If you are taking the time to read this post, I believe you would make a great mentor. My question is: do you believe it too?

I recently ran a couple of mentor training workshops for Women+ in Geospatial, a global professional network with thousands of members. They have the largest mentoring programme I know. Every year, it’s oversubscribed with over 400 people. Sadly, there aren’t enough mentors for everyone.

We need more mentors in this world.

As I’m sat on the train to deliver my last leadership development programme of the year, I’d like to bust a few myths around mentoring.

Myth 1: I need a lot of training

I’m always amazed at how quickly someone with no prior mentoring training can make a positive impact with just the basic mechanics of coaching, which you can easily learn with a bit of practice:

🌳 Listen to understand, not to reply
🌳 After you’ve listened, repeat back what you’ve heard (trust me, this is a superpower)
🌳 Ask open questions to help your mentee find their own solutions (like, “what else could you do?”)
🌳 If it’s useful, give advice — sparingly and lightly — and only after you have tried the above.

Do these things, and you can’t go far wrong.

Myth 2: I don’t know enough to be a mentor

Historically speaking, a mentor is a senior and well-connected person supporting someone more junior in their career development.

While that may still be true in some cases, you don’t need to be an expert to be a mentor. In fact, it’s much harder work to be a good mentor if you really are an expert in something.

As the Zen saying goes: in the beginner’s mind there are many possibilities, but in the expert’s mind there are few.

So here comes the crux

As a mentor, you need to be a role model for learning and — therefore — not knowing all the answers.

You need to be real and share your own insecurities, doubts and uncertainties. Because this will relieve your mentee of the pressure to be perfect. In seeing you as a real person with all your foibles, they are empowered to be real, too. And so you are creating the space for them to learn and grow. Just as you are, too. It’s a virtuous circle.

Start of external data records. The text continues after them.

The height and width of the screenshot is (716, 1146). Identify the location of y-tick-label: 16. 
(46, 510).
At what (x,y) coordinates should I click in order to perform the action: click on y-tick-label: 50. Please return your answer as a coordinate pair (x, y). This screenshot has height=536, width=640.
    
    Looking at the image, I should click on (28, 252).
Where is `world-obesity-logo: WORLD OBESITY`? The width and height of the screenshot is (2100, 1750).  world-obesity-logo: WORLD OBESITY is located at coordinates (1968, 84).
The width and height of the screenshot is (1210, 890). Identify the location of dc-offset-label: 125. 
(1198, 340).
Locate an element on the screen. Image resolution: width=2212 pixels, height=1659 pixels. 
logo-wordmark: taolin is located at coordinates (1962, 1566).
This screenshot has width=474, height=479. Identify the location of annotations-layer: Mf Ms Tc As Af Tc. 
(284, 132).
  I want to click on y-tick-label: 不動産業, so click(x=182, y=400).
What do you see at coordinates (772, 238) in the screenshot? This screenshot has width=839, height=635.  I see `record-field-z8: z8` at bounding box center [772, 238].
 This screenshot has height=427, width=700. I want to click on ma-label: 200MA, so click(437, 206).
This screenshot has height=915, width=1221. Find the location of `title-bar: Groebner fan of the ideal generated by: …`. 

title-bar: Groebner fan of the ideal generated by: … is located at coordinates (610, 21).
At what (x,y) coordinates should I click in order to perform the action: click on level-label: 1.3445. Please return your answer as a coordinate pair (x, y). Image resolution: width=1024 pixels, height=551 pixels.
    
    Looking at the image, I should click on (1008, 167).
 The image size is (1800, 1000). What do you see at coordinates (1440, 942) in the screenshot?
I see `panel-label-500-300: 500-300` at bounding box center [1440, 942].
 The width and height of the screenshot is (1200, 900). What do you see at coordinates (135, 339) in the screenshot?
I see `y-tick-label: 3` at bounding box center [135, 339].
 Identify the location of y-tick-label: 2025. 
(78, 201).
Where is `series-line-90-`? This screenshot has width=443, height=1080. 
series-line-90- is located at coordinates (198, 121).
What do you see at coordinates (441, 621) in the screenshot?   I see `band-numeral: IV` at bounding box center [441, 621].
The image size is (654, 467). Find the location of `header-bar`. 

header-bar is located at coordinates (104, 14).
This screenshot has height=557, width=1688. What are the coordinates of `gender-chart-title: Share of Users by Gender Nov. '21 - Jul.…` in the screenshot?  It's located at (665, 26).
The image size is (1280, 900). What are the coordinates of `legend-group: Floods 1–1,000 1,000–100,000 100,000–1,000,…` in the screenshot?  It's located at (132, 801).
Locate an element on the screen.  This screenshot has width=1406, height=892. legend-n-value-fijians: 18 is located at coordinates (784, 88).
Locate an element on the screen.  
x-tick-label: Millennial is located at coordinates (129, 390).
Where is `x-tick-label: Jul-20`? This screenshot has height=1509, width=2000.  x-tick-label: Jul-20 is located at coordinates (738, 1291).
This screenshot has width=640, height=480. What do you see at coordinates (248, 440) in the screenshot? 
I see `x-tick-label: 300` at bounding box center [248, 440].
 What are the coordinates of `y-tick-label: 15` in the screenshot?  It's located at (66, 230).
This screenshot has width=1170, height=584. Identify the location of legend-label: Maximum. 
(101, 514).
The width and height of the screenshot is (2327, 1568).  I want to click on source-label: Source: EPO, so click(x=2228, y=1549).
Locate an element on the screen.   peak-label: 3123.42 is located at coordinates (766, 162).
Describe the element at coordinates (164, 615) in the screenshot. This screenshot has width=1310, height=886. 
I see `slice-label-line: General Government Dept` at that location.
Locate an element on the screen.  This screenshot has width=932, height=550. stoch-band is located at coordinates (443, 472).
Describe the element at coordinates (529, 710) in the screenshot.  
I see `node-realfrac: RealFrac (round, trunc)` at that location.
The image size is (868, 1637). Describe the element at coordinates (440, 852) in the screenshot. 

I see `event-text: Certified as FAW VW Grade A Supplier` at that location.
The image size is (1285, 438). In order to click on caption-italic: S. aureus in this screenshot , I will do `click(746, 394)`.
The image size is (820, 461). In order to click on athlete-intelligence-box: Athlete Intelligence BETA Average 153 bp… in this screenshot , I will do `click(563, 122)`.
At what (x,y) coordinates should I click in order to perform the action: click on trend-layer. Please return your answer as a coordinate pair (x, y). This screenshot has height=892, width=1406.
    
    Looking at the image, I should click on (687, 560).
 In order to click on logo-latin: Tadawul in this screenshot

Have you ever watched the BBC’s Race Across the World? It is rarely the most experienced people who end up winning. It is those who are most open to learning and taking risks. And by the end of it, they have grown tremendously.

Mentoring is a partnership of two fellow travellers discovering things together. The quality of the relationship matters much more than anything else. And that takes two people, even if one of them is more experienced.

Last year I wrote about how mutual learning isn’t optional — it’s a necessity. I was learning about it then as a coaching supervisor, and I’m still learning about it now… it never ends.

Mentoring is a celebration of that. Who could you mentor today?